When I need a “handicapped” parking space near the entrance of a supermarket, that space is usually occupied. I watch and check if it is really a handicapped person using the space. But no, it is an able-bodied driver with an elderly person for a passenger. Couldn’t he have let his passenger off at the entrance, parked someplace else, and picked up his passenger later? Worse, sometimes it is a young person who is using the space. How? Well, she is a regular customer and the guard gets a tip for allowing her to use that space reserved for old women like me who can still drive but not necessarily walk a distance.

Someone needs to fight for the rights of the handicapped and persons who need assistance. Some young people ask me, “Ma’am, why don’t you have an alalay?” But does having an all-around assistant solve a problem? Is she going to clear a path for me when I’m in a rush to use the toilet? In many modern cities, signs are put up to help the elderly get around and continue living as normally as they can, by themselves. In fact, this is encouraged. An alalay is unheard of. But here in our country of spoiled brats, having an alalay is the name of the game. No alalay? Stay home then.

But what did the doctor tell you? “Get out of bed and take a walk!” It may be that the good doctor is clueless about what is out there: beggars, snatchers, holdup men, and “elderlynappers” ready to pounce. And to top it all, someone is occupying the only cubicle necessary for our comfort and joy.

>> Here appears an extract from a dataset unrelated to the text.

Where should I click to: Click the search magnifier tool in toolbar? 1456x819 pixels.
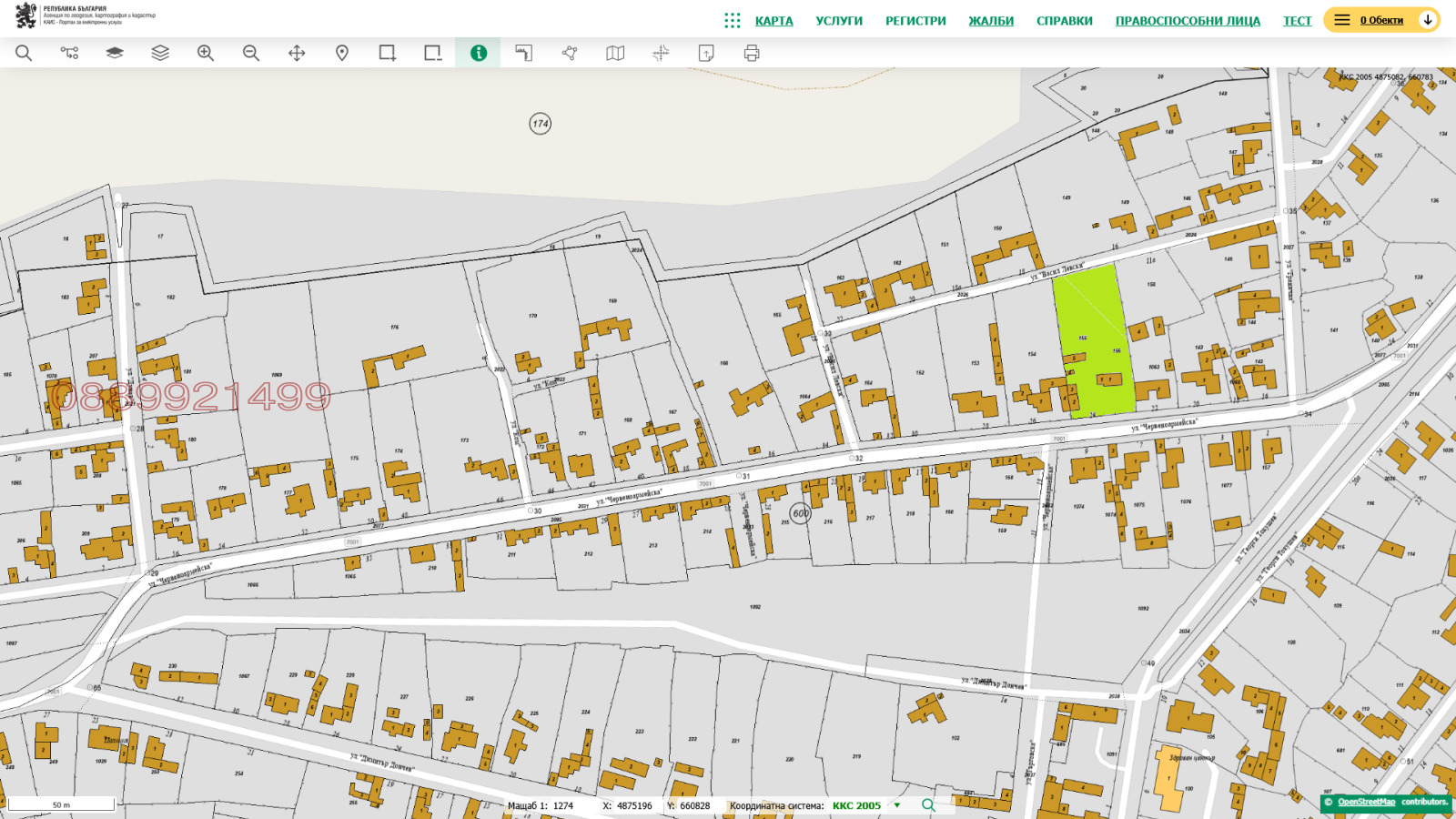[24, 53]
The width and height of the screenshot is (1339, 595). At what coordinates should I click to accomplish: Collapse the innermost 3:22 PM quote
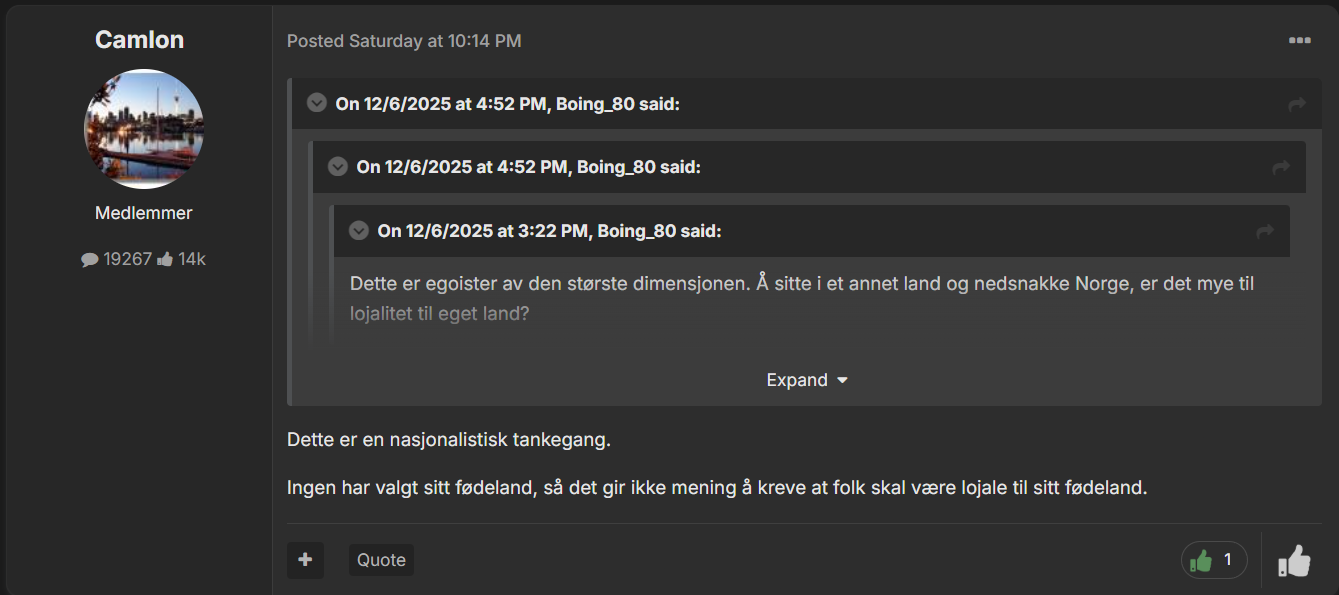click(x=359, y=231)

What say you, people, huh? Can you give us a bit of cooperation here? Is it too much to give an elderly lady some consideration?

Please read and respect the sign. You will grow old, too, you know. How difficult can it be to read and understand an international sign? Thank you, all!

Shirley Wilson de las Alas is pushing 74 and lives alone in a condo. She goes to the movies and eats in her favorite restaurants thrice a week. At home, she plays some musical instruments, watches a bit of TV, and reads a lot, her favorite reading matter being the Inquirer and True Crime stories. Her favorite author is Ann Rule. “I may have the widest collection of her books,” she says.